Según la María del Mar Fernández Romo , el estímulo principal y la verdadera razón de las reformas legales iniciadas en 2000 no es otro que los requisitos derivados de la subscripción de España a Schengen, más que la voluntad política de resolver la falta de derechos y los problemas derivados de la legislación (o la falta de ésta) vigente hasta la reforma de 11 de enero de 2000. Esto se demuestra y explica la importancia que en el Reglamento de Aplicación de LO 8/2000 (Real Decreto 864/2000, publicado el 20 de julio de 2001) tienen cuestiones centrales en Schengen: nuevo vigor a la regulación de los controles fronterizos de personas, coordinación de las autoridades implicadas en la concesión de visados y previsión legal de un procedimiento específico para la misma. Aun entre los motivos de la última reforma, de diciembre de 2003, cuenta la necesidad de adecuarse a las directivas del convenio, caso de la materia de expulsiones y de las responsabilidades de las compañías de transporte.

De una visión general de los últimos años, se deduce que en España, desde que se ha convertido en Estado de destino y transición, se ha desarrollado una política de inmigración que prácticamente se ha reducido a legislar y a ejecutar la normativa desde una perspectiva restrictiva. Se ha desatendido:

-El ámbito social: vivienda, educación, sanidad, ocio, familia.

-El ámbito laboral.

-El diálogo intercultural

-La integración.

-El ámbito administrativo.

Este hecho, la desidia política, junto con el restrictivo contenido de la ley, indican cómo desde el poder político se ha concebido y afrontado el fenómeno de la inmigración hasta hoy en día, y el mensaje que se ha querido transmitir respecto a aquella:

Se ha concebido como:

-Un fenómeno peligroso que debe contenerse porque lo entiende como un problema de seguridad y de orden público.

-Una posibilidad de desequilibrio del orden social y político establecido.

· El modelo de Estados-nación puede acelerar su crisis.
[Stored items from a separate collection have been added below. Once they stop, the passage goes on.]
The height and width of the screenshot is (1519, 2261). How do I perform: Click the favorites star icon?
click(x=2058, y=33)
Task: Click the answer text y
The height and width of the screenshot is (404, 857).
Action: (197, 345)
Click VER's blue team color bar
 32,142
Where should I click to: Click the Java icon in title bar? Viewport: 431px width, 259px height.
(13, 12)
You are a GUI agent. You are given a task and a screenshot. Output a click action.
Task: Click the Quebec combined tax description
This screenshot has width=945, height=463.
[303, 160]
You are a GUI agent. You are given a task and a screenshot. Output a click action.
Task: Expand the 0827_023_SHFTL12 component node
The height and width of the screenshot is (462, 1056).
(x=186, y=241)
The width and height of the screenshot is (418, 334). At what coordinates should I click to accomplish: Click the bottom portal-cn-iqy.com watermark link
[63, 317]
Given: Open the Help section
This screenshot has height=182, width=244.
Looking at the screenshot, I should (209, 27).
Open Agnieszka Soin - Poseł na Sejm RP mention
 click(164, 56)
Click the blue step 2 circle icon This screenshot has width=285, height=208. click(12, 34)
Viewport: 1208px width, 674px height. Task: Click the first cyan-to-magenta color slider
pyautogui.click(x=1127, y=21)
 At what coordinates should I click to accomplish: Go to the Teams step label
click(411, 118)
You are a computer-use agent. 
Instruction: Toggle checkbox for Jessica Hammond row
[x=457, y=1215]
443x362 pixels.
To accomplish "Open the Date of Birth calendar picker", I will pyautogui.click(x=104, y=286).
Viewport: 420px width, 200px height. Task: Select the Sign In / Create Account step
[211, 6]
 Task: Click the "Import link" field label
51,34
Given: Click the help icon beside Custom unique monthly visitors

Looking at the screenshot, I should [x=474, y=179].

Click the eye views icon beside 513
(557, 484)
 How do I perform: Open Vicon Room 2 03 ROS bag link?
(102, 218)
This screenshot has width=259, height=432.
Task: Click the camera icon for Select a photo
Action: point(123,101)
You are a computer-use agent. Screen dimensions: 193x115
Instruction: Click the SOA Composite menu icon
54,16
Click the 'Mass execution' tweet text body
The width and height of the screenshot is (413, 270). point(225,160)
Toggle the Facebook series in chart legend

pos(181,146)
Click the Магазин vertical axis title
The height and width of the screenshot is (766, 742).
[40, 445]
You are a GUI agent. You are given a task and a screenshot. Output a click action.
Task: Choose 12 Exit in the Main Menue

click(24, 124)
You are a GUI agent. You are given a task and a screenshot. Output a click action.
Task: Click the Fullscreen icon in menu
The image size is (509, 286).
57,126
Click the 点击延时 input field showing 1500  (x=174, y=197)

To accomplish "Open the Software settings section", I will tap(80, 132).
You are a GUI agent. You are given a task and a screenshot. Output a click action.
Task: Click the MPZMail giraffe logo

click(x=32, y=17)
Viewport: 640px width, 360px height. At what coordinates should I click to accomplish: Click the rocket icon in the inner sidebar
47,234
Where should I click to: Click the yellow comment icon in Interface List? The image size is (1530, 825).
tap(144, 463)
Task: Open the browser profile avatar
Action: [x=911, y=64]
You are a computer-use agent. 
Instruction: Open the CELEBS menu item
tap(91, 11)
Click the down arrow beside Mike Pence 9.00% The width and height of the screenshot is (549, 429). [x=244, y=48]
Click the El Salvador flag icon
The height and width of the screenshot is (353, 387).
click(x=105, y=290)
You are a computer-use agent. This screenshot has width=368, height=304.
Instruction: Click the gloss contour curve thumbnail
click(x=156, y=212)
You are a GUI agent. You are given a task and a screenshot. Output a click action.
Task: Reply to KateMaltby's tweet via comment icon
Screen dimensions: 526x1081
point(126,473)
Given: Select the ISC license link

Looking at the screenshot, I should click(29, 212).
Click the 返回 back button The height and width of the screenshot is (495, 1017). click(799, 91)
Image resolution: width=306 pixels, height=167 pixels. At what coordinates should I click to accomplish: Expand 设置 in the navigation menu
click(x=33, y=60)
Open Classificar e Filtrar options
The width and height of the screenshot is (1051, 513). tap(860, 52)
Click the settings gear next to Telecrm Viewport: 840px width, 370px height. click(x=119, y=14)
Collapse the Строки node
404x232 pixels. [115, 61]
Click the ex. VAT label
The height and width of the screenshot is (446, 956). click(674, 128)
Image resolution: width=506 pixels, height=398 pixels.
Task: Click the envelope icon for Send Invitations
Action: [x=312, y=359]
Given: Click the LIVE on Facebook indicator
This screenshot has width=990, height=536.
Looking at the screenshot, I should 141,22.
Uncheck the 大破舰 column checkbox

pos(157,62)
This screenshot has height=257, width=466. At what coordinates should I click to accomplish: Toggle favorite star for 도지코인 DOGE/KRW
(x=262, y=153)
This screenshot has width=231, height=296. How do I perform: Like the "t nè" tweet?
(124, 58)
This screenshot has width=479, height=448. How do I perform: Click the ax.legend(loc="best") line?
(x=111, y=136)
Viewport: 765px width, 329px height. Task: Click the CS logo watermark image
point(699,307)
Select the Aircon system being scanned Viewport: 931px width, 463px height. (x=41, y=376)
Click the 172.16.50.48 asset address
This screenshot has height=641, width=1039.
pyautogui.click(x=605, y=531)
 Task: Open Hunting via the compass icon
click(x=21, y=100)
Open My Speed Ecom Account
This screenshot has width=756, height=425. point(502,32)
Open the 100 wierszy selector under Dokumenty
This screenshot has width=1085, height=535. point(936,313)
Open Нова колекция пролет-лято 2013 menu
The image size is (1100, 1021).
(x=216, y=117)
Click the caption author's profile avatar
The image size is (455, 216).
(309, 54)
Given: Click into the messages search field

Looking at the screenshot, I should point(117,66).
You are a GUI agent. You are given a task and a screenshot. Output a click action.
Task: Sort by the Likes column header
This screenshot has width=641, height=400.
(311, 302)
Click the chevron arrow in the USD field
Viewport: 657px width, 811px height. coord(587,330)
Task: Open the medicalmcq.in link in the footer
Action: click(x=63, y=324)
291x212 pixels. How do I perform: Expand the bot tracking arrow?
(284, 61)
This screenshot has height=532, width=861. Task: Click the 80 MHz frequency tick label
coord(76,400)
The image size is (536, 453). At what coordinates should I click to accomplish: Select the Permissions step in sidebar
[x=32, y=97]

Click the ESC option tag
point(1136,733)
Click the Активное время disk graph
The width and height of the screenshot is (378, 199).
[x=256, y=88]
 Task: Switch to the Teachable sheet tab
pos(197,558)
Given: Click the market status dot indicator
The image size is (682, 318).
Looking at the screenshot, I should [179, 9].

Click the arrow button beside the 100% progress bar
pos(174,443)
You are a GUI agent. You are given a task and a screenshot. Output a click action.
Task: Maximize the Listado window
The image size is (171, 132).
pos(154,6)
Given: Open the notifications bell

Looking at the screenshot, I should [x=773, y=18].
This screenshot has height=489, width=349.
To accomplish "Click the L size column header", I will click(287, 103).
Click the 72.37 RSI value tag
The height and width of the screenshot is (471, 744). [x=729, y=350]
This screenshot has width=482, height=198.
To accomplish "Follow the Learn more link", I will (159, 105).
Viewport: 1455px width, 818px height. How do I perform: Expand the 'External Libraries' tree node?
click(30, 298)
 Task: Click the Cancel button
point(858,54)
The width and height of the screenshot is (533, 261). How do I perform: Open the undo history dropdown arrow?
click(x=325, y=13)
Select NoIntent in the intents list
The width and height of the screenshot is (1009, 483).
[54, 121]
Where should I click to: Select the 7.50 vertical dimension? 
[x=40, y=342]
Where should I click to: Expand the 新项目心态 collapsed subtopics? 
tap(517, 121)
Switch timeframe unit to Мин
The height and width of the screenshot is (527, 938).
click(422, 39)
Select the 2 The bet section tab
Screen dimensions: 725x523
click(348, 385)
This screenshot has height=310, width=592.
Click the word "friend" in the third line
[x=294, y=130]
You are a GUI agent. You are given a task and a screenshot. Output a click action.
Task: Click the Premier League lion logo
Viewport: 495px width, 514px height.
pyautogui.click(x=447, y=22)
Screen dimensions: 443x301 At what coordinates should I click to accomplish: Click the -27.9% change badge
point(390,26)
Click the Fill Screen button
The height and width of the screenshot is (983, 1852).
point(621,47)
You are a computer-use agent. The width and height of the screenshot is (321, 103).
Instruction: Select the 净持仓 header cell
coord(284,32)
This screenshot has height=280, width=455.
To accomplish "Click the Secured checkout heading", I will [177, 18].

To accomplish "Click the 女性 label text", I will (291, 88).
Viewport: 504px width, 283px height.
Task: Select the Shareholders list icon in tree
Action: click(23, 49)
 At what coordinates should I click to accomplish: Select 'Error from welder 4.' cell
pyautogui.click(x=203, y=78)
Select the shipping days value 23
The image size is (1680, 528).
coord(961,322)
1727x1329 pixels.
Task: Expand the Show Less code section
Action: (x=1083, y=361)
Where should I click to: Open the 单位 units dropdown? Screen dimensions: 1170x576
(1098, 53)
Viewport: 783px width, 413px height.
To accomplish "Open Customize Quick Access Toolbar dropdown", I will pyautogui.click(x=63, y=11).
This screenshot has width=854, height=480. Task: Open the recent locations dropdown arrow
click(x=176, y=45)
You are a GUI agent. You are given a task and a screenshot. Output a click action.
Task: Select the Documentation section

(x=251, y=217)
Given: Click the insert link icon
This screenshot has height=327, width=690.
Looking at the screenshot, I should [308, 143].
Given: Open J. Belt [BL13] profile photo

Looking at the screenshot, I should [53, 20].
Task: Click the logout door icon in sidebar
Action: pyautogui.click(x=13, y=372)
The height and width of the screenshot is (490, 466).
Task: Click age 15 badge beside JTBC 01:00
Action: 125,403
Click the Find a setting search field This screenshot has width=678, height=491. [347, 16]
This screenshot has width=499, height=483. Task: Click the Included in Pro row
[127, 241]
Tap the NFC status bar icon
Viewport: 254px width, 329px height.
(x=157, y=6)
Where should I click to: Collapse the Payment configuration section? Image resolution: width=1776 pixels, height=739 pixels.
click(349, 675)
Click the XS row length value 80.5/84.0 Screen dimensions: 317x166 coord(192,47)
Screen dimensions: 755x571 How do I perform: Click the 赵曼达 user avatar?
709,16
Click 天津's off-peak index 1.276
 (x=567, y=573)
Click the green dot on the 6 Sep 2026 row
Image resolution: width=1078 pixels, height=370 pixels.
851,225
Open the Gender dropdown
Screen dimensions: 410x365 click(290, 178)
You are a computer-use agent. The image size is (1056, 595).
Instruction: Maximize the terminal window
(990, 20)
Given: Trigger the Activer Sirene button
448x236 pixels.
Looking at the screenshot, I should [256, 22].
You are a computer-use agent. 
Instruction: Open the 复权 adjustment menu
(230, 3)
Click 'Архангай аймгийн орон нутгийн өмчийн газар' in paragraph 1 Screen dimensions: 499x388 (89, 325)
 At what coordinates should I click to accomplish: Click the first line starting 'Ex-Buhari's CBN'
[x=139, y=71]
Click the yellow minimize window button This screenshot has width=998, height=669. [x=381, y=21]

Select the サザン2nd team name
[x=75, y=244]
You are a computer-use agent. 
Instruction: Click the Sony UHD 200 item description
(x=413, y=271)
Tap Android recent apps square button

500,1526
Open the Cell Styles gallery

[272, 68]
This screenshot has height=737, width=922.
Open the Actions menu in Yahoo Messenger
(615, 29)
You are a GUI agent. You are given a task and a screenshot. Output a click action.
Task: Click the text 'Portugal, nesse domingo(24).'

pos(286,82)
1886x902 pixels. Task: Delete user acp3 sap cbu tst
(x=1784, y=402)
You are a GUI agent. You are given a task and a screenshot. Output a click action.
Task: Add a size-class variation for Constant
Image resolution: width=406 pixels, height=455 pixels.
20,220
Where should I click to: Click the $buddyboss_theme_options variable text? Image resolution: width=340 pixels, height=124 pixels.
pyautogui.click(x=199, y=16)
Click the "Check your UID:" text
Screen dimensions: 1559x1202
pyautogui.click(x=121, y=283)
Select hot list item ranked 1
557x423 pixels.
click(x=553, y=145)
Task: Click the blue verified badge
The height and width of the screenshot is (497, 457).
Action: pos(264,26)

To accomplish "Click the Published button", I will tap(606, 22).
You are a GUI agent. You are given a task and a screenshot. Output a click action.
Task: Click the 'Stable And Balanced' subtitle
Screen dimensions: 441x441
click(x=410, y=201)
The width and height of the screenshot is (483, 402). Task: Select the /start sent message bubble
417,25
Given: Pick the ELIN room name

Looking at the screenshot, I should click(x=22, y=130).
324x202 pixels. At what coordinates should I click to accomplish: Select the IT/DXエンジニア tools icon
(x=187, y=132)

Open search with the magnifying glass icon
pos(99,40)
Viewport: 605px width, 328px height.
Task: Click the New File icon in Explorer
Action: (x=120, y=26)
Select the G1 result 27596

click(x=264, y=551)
El consenso conseguido a través de su ideología corre peligro si se equipara a nacionales y extranjeros en derechos y condiciones, de ahí que la ley se funde en la desigualdad.

· El modelo neoliberal, que rige en Occidente, basado en la reducción de los derechos (principalmente sociales) en las tres últimas décadas, corre el riesgo de sobrepasar los límites de lo permitido en el interior de sus estados.

Lo ha afrontado:

-Desde una concepción productivista: se ha valorado tan sólo como una posibilidad de desarrollo económico.

-Como una realidad desvinculada de las relaciones internacionales de dominio y dependencia.

-De ninguna manera se ha afrontado desde una perspectiva de los valores democráticos que tanto predica Europa, desde la igualdad ni desde la justicia o la solidaridad entre los pueblos. No se reconoce el derecho a inmigrar.

Pajares (1999:204) destaca no sólo los problemas que conllevan dichas políticas y leyes de extranjería en cuanto a lo que prescriben, sino también su efecto sobre la opinión pública y la conciencia social por todas las prevenciones que conlleva sobre la inmigración y la imagen que transmite de que es necesario un control policial sobre los inmigrantes extracomunitarios. Es decir, el mismo mensaje social transmitido desde la Administración respecto a la inmigración es negativo y de cerrazón, lo que va en contra de la lucha contra los prejuicios xenófobos y a favor de la integración. La apertura de la sociedad a la inmigración implica reconocer derechos.